I'd think that / and /usr would be the most changed parts of the OS.
After all, /bin and /sbin are on / too as is /lib*.  If that is even
remotely correct, both would only be around 2TBs.  That dang thing may
outlive me even if I don't try to minimize writes.  ROFLMBO

I believe this only shows the lifetime writes to that particular filesystem since it's been created?
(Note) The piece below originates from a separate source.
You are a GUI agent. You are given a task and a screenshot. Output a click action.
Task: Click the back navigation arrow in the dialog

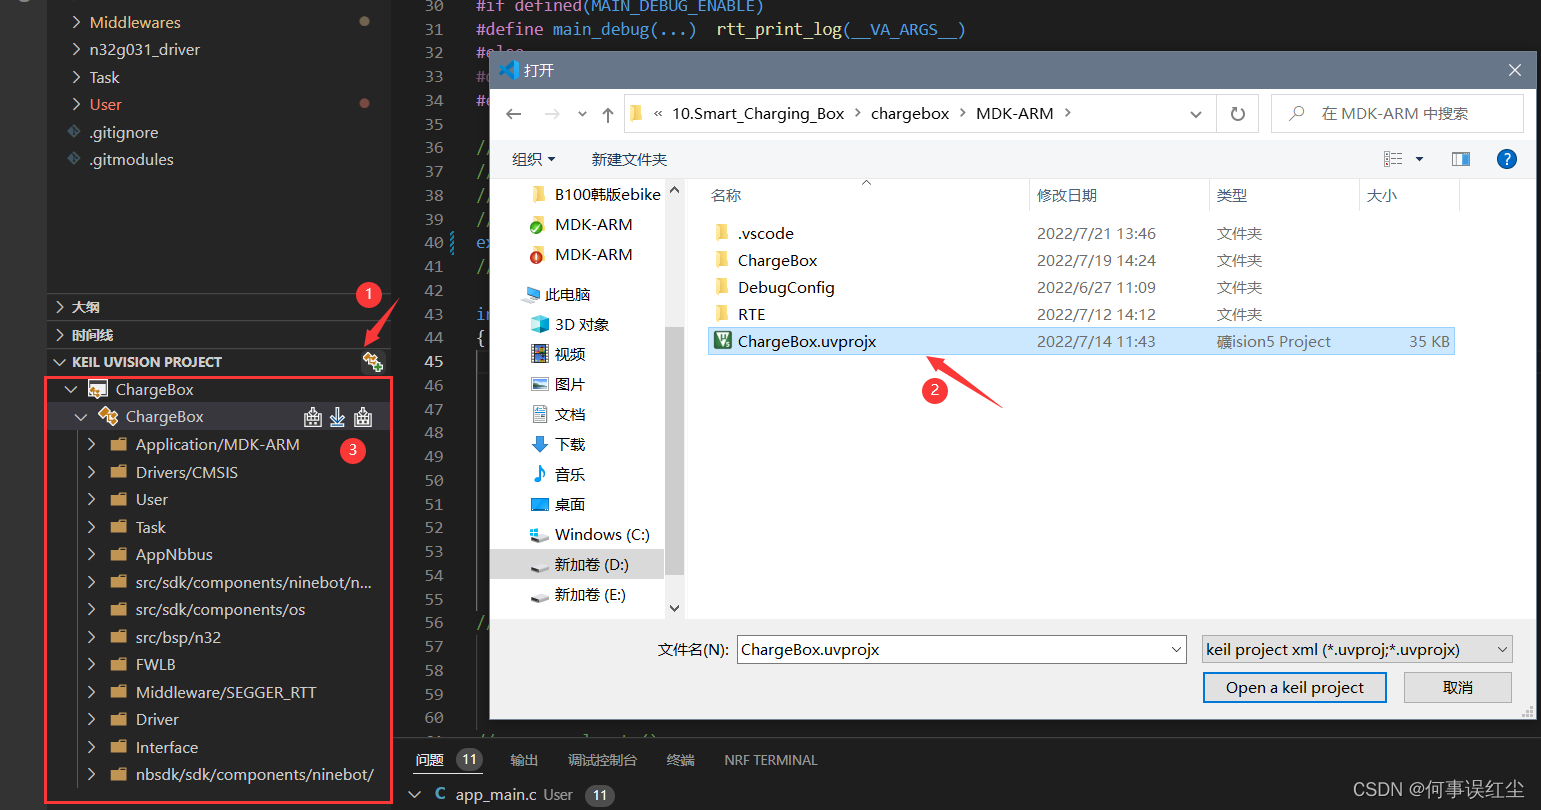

You can use smartctl here too. At least on my HDD, the HDD's firmware keeps tracks of the lifetime logical sectors written. Logical sectors are 512 bytes (physical are 4096). The logical sector size is also shown by smartctl.

With my HDD:

  # smartctl -x /dev/sda | grep -i 'sector size'
  Sector Sizes:     512 bytes logical, 4096 bytes physical

Then to get the total logical sectors written:

  # smartctl -x /dev/sda | grep -i 'sectors written'
  0x01  0x018  6     37989289142  ---  Logical Sectors Written

Converting that to terabytes written with "bc -l":

  37988855446 * 512 / 1024^4
  17.68993933033198118209

Almost 18TB.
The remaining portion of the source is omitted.